Rate this Page

MuJoCo scripted manipulation with human-readable robot actions#

The first step in controlling a complex robot is rarely an end-to-end RL policy. Closed-loop controllers, scripted motion primitives, and imitation data are often used first to make the task reliable enough for later reward-driven fine tuning. This tutorial uses a MuJoCo Menagerie UR5e arm with a Robotiq 2F-85 gripper and shows how to ask the robot to do human-readable things such as “reach this pose”, “close the gripper”, or “go home” while TorchRL handles the low-level action plumbing.

We will control a cube-to-bowl task without learning. A policy emits a single RobotMacroAction object under the normal "action" key, and a TorchRL transform expands and executes that high-level command through MuJoCo. The same pattern can later provide demonstrations, curricula, or a safe initialization for residual RL.

What you will learn#

  • how to instantiate a Menagerie-backed custom MuJoCo environment;

  • how to use RobotMacroAction as a readable action object;

  • how URScriptPrimitiveTransform lets env.step(td) consume those actions directly;

  • how to write a scripted contact-rich cube-to-bowl policy as an explicit list of poses and gripper commands;

  • how to request rendered pixels from the environment and record them with VideoRecorder;

  • how to reset and reuse one environment across scripted scenes.
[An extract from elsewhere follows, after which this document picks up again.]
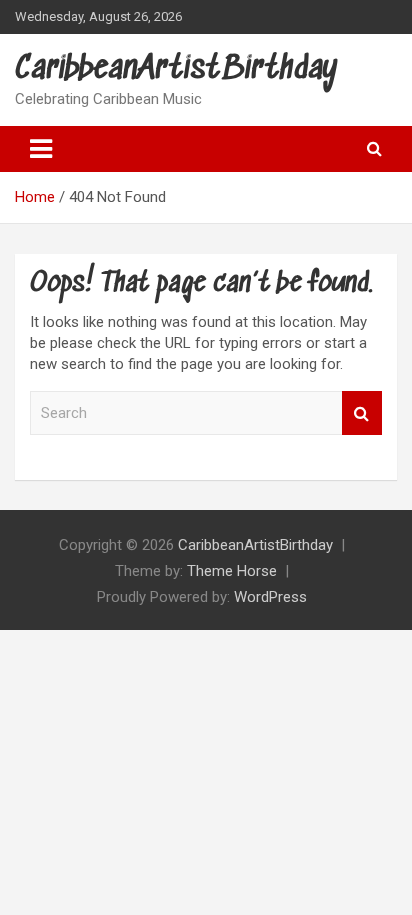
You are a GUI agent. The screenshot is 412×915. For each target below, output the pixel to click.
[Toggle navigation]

from __future__ import annotations

import importlib.util
import os

from collections.abc import Iterator

import torch
from tensordict import TensorDict, TensorDictBase
from torchrl.envs import CubeBowlEnv, RobotMacroAction, RobotMacroActionMode, step_mdp
from torchrl.record import VideoRecorder

_has_mujoco = importlib.util.find_spec("mujoco") is not None

if not _has_mujoco:
    raise ImportError("This tutorial requires the `mujoco` Python package.")

Environment#

The scene uses the MuJoCo Menagerie UR5e and Robotiq 2F-85 models. Set TORCHRL_MUJOCO_MENAGERIE_PATH to a checkout containing the universal_robots_ur5e and robotiq_2f85 assets:

git clone --depth=1 --filter=blob:none --sparse \
    https://github.com/google-deepmind/mujoco_menagerie.git /tmp/menagerie
git -C /tmp/menagerie sparse-checkout set \
    universal_robots_ur5e robotiq_2f85
export TORCHRL_MUJOCO_MENAGERIE_PATH=/tmp/menagerie

CubeBowlEnv exposes the state needed for scripted manipulation: robot joints, gripper joints, the pinch site, the cube pose, the bowl target and a success flag. The task reward is intentionally sparse. It is 1 only when the cube center is within the environment’s placement tolerance of the bowl target coordinate, and 0 otherwise.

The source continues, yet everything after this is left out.